* OBJECTIVE
Rewrite the records below, substituting "screen assistant" for each occurrence of "GUI agent" and leaving all other text unchanged.

start PROVIDED DATA

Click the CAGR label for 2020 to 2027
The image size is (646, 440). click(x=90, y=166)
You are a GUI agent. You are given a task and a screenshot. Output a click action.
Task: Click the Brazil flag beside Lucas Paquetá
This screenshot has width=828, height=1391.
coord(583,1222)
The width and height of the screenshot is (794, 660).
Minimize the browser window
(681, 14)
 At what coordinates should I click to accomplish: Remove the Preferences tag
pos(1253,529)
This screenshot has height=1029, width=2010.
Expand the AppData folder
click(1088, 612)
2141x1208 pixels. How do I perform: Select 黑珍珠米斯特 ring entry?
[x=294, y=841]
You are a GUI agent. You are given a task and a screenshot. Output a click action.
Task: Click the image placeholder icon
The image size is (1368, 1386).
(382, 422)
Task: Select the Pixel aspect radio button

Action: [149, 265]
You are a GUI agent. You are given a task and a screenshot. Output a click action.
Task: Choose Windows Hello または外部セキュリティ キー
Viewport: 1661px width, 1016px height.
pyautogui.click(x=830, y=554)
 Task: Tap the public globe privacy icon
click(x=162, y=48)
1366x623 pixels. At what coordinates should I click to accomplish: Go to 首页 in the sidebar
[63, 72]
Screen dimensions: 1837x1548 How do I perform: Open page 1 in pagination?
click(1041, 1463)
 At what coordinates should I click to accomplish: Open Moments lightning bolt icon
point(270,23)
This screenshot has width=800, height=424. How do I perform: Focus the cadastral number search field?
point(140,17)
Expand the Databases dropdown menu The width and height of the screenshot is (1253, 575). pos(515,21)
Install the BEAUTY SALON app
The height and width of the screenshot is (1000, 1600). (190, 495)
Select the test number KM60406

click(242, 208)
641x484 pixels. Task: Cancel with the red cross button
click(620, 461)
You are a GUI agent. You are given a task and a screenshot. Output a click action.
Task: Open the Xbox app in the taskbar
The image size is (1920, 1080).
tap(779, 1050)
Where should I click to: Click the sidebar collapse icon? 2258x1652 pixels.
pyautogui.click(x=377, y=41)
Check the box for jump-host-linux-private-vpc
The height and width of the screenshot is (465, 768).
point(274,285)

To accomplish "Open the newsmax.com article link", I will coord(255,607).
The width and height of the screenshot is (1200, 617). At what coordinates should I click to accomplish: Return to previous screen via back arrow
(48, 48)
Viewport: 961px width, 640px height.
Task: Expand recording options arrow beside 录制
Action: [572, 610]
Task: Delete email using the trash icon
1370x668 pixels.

end PROVIDED DATA

* THE OUTPUT
Click the CAGR label for 2020 to 2027
The image size is (646, 440). click(x=90, y=166)
You are a screen assistant. You are given a task and a screenshot. Output a click action.
Task: Click the Brazil flag beside Lucas Paquetá
This screenshot has width=828, height=1391.
coord(583,1222)
The width and height of the screenshot is (794, 660).
Minimize the browser window
(681, 14)
 At what coordinates should I click to accomplish: Remove the Preferences tag
pos(1253,529)
This screenshot has height=1029, width=2010.
Expand the AppData folder
click(1088, 612)
2141x1208 pixels. How do I perform: Select 黑珍珠米斯特 ring entry?
[x=294, y=841]
You are a screen assistant. You are given a task and a screenshot. Output a click action.
Task: Click the image placeholder icon
The image size is (1368, 1386).
(382, 422)
Task: Select the Pixel aspect radio button

Action: [149, 265]
You are a screen assistant. You are given a task and a screenshot. Output a click action.
Task: Choose Windows Hello または外部セキュリティ キー
Viewport: 1661px width, 1016px height.
pyautogui.click(x=830, y=554)
 Task: Tap the public globe privacy icon
click(x=162, y=48)
1366x623 pixels. At what coordinates should I click to accomplish: Go to 首页 in the sidebar
[63, 72]
Screen dimensions: 1837x1548 How do I perform: Open page 1 in pagination?
click(1041, 1463)
 At what coordinates should I click to accomplish: Open Moments lightning bolt icon
point(270,23)
This screenshot has width=800, height=424. How do I perform: Focus the cadastral number search field?
point(140,17)
Expand the Databases dropdown menu The width and height of the screenshot is (1253, 575). pos(515,21)
Install the BEAUTY SALON app
The height and width of the screenshot is (1000, 1600). (190, 495)
Select the test number KM60406

click(242, 208)
641x484 pixels. Task: Cancel with the red cross button
click(620, 461)
You are a screen assistant. You are given a task and a screenshot. Output a click action.
Task: Open the Xbox app in the taskbar
The image size is (1920, 1080).
tap(779, 1050)
Where should I click to: Click the sidebar collapse icon? 2258x1652 pixels.
pyautogui.click(x=377, y=41)
Check the box for jump-host-linux-private-vpc
The height and width of the screenshot is (465, 768).
point(274,285)

To accomplish "Open the newsmax.com article link", I will coord(255,607).
The width and height of the screenshot is (1200, 617). At what coordinates should I click to accomplish: Return to previous screen via back arrow
(48, 48)
Viewport: 961px width, 640px height.
Task: Expand recording options arrow beside 录制
Action: [572, 610]
Task: Delete email using the trash icon
1370x668 pixels.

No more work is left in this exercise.